January brings a lot of focus on customer service. People are dealing with online and physical stores for returns or replacements. They’re fighting with airlines over the holiday cancellations. They’re finding car dealers slapping on fat premiums.
Thanks to a Biden administration executive order from last last month, customer experience will occupy a lot of effort by federal agencies this year. The order names 35 agencies or bureaus as designated high-impact service providers. You know who you are.
As a federal market initiative, improving CX will require investments to update technology. Some projects just need to get pulled across the line. The long-running State Department effort to offer online passport renewal comes to mind. More broadly, the order seeks to establish the nirvana of “no wrong door” — the idea that citizens can find what they need regardless of which federal website they start with.
The Biden EO builds on a long tradition of presidential initiatives on service to the citizen. But that doesn’t make it redundant. To the contrary, best practices are moving targets. Technology changes, always expanding the possibilities of what you can do. Somehow, artificial intelligence will infuse itself into the next generation of federal services, as it has into so many of the commercial applications.

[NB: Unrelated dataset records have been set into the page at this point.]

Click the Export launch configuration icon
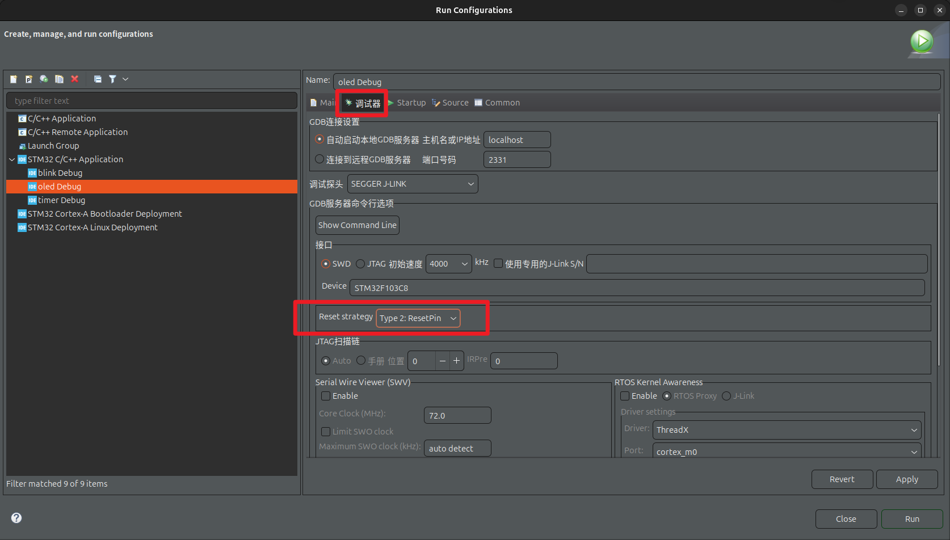Viewport: 950px width, 540px height. (44, 79)
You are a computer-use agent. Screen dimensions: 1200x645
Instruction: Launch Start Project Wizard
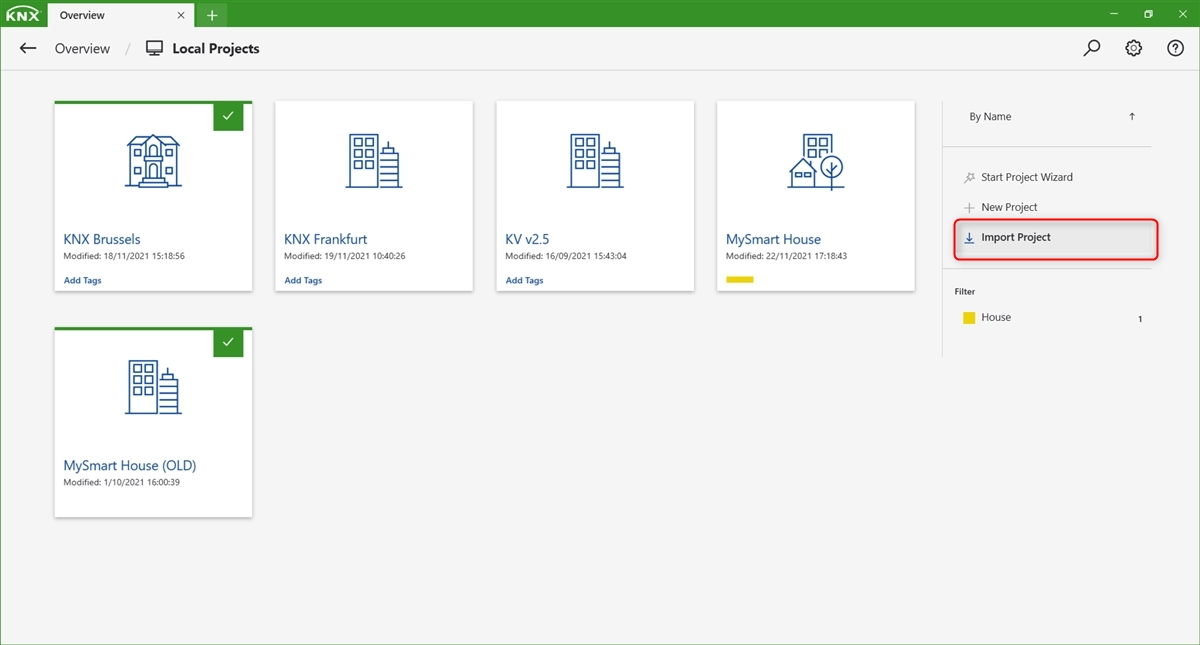click(1026, 177)
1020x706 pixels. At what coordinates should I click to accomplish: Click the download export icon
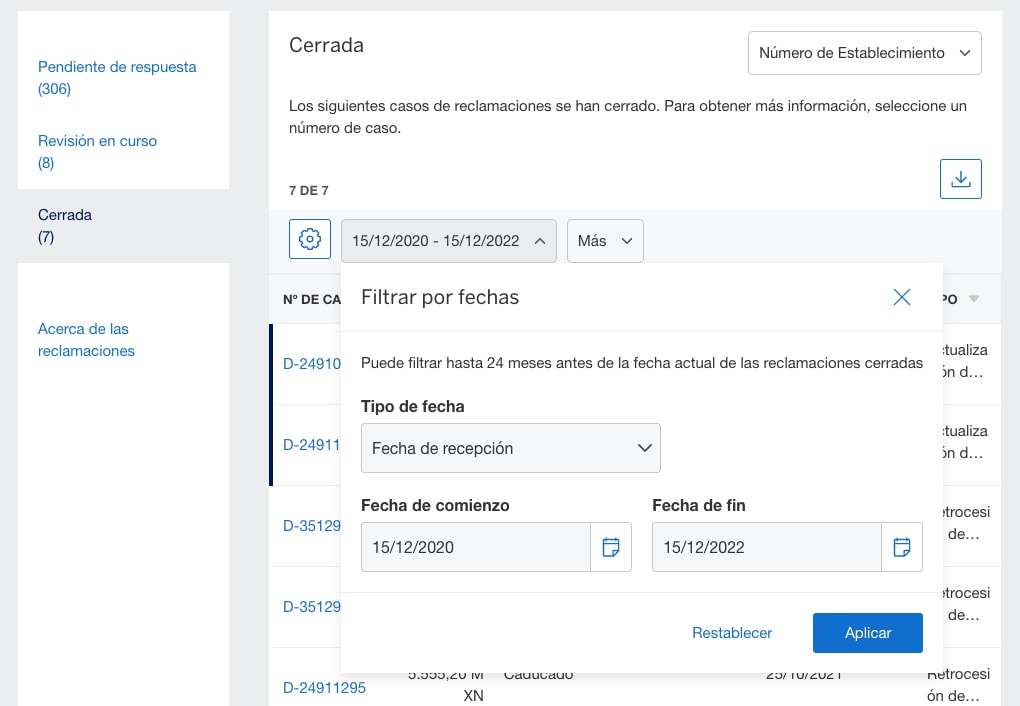point(960,178)
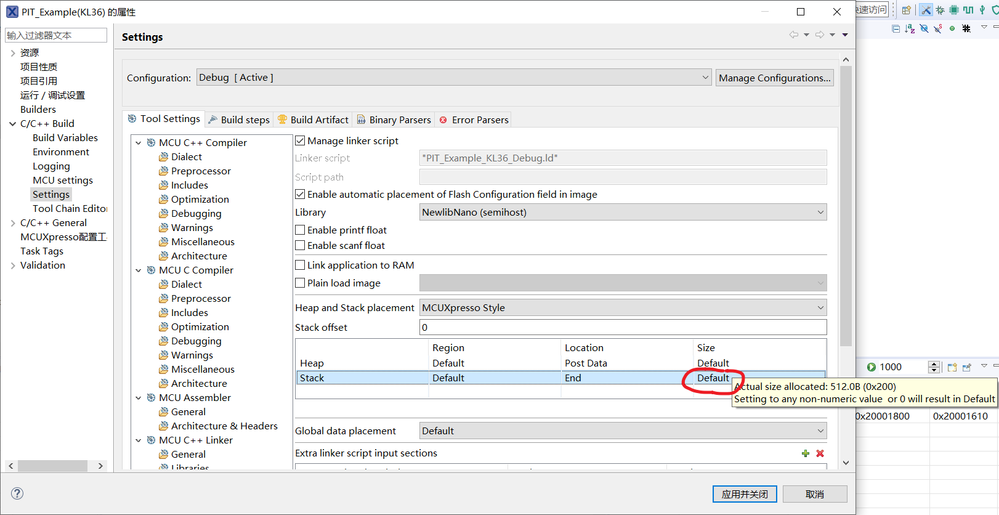Click the help question mark icon
This screenshot has height=515, width=999.
(17, 494)
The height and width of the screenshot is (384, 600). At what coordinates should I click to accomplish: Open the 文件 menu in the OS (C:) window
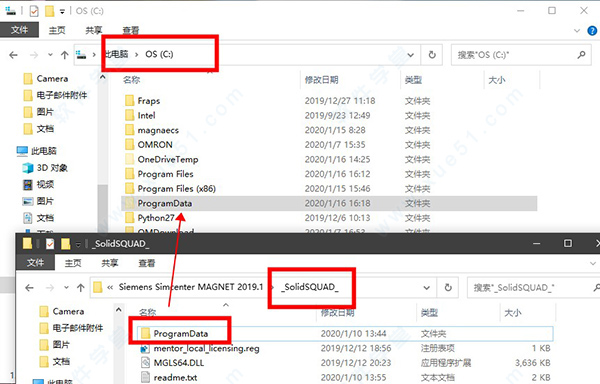pyautogui.click(x=20, y=30)
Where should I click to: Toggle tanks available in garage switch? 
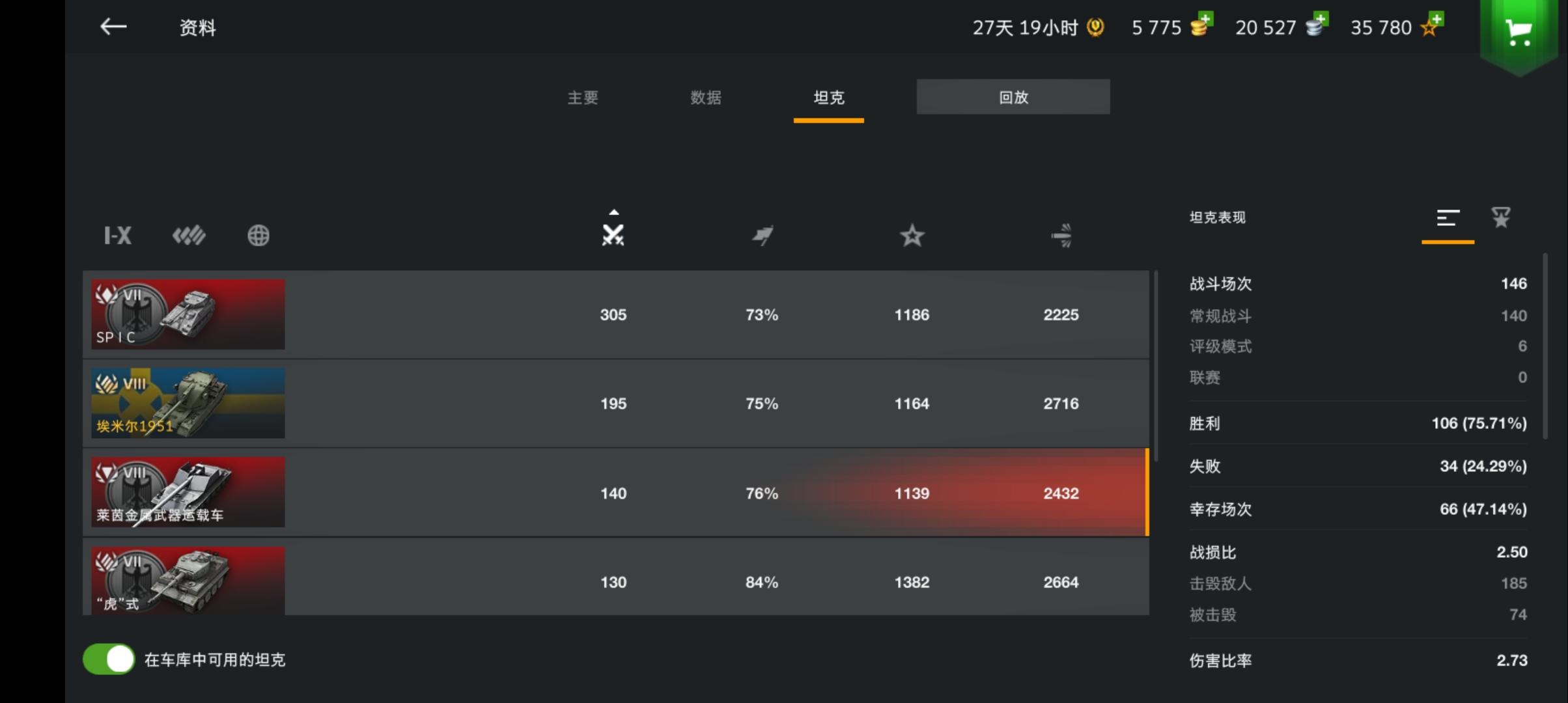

I add this for 2022: Customer experience success will start in the minds of program managers, IT people — really anyone in the agency, if you listen to them — and only then will technology translate the idea into reality. And this: Great CX isn’t only about technology. Sometimes it takes the personal touch.
Sounds obvious. But in an age where people email, text or Slack others who are sitting 10 feet away, it’s easy to forget.

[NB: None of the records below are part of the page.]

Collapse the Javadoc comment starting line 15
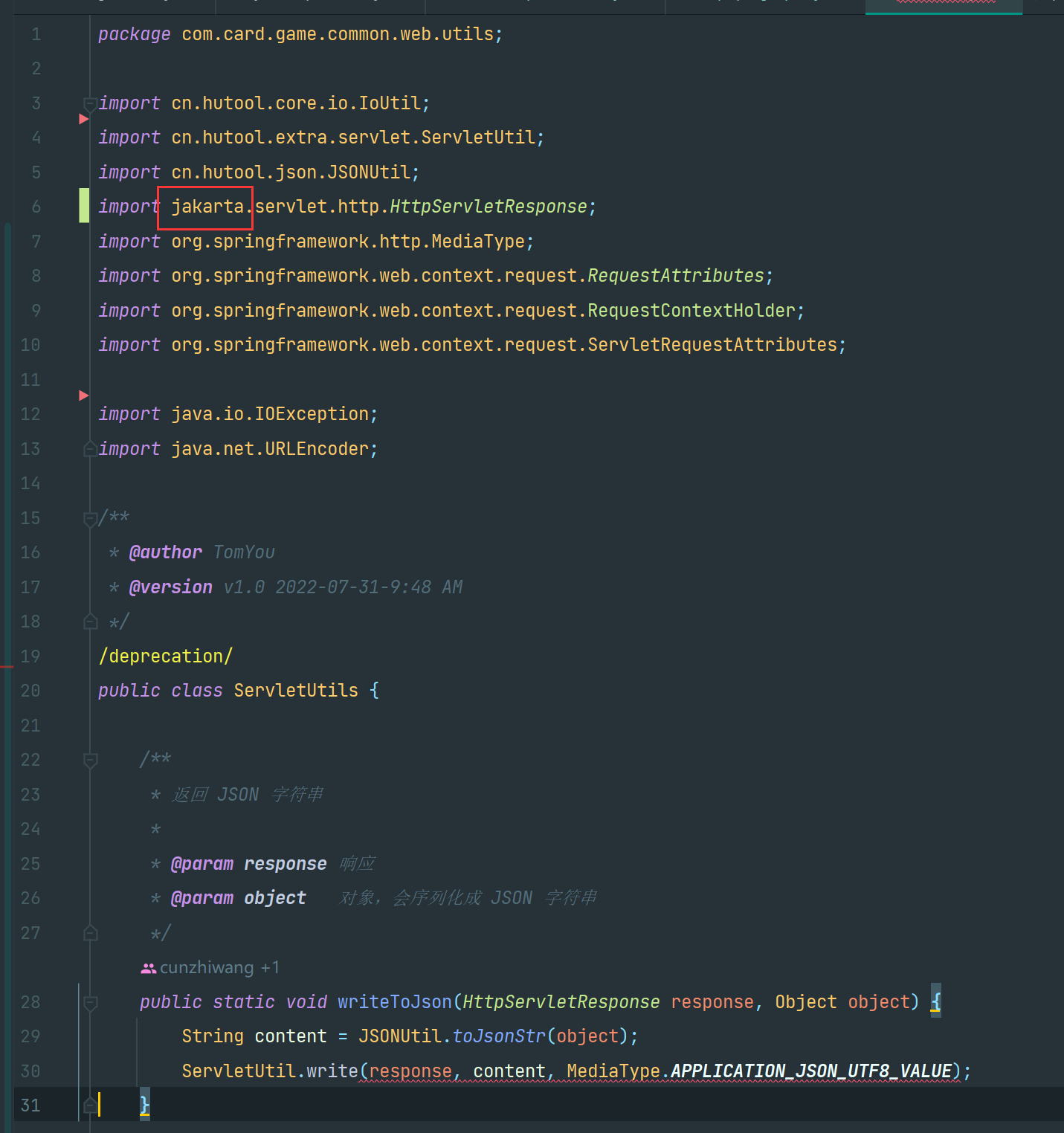Viewport: 1064px width, 1133px height. (x=90, y=517)
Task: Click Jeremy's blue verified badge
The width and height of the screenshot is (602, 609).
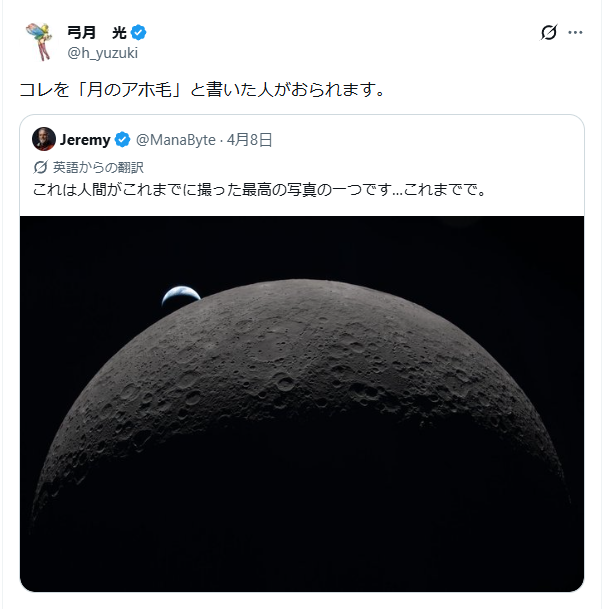Action: coord(122,139)
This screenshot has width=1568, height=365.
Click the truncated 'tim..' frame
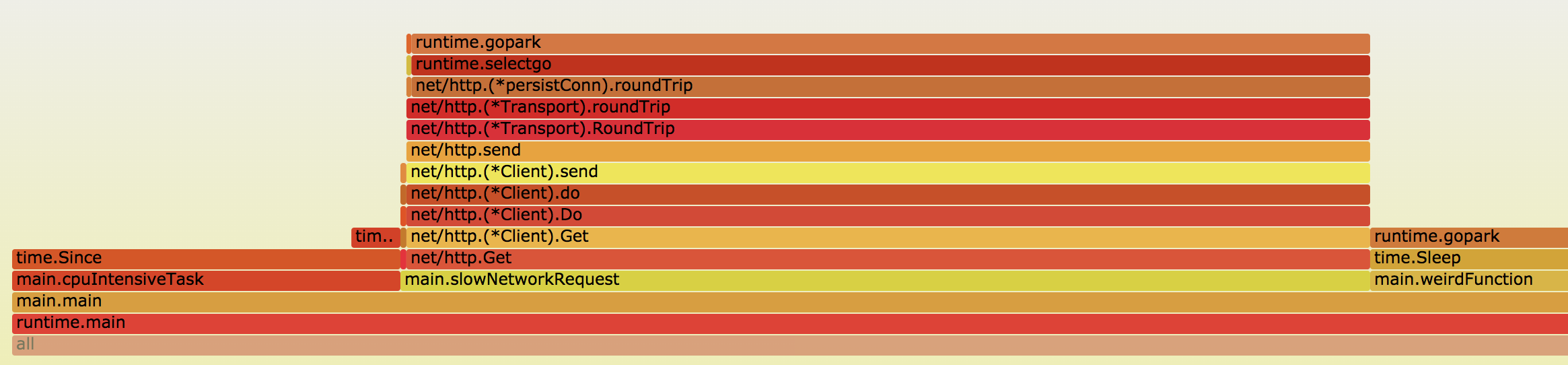pos(376,237)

Two recent experiences I’ve had just in the past couple of weeks illustrate the range of possibilities.
On the tech side, I acquired a new grand piano (not a baby grand). New to me, that is. A brand new one of the same make and model costs more than a loaded Lexus. I had a 1969 Pontiac. Now I have a 1969 piano. Anyway, my tuner-tech is leaning on me to treat the room in which the piano stands. I need to do something called bass trapping.
I could hire an acoustical engineer and spend a fortune. But you can now send room dimensions to more than one website, which will analyze the room for you with some algorithm, and come back with recommendations for where to place the bass traps. Digital self service on the acoustic front.
On the piano I have placed a small, framed photograph. It depicts my mother at the age of three. I needed a new backing for the frame. The little tilt-out easel had broken off the old one. I found you can buy replacement frame backs all over — from Amazon and a thousand other places — but not in the size I needed. After a phone conversation with a person at a California frame manufacturer, within a day my custom-cut easel-back was on its way. It arrived and fit perfectly.
To some degree, the Biden order acknowledges the need for phone support. For instance, the infinity of tax possibilities lies beyond even algorithmic capabilities. Or they might need insight from, or expediting by, a caring federal employee. The order calls for scheduled callbacks from the IRS, so people don’t have to wait forever on hold. That’s a great example of the human and the machine augmenting one another.
Final thought: How about opening those Social Security offices back up. Social Security posted a cryptic message as late as Dec. 22. If Veterans Affairs can see its constituents in person, so can the Social Security Administration. I bet the front line SSA employees think so too.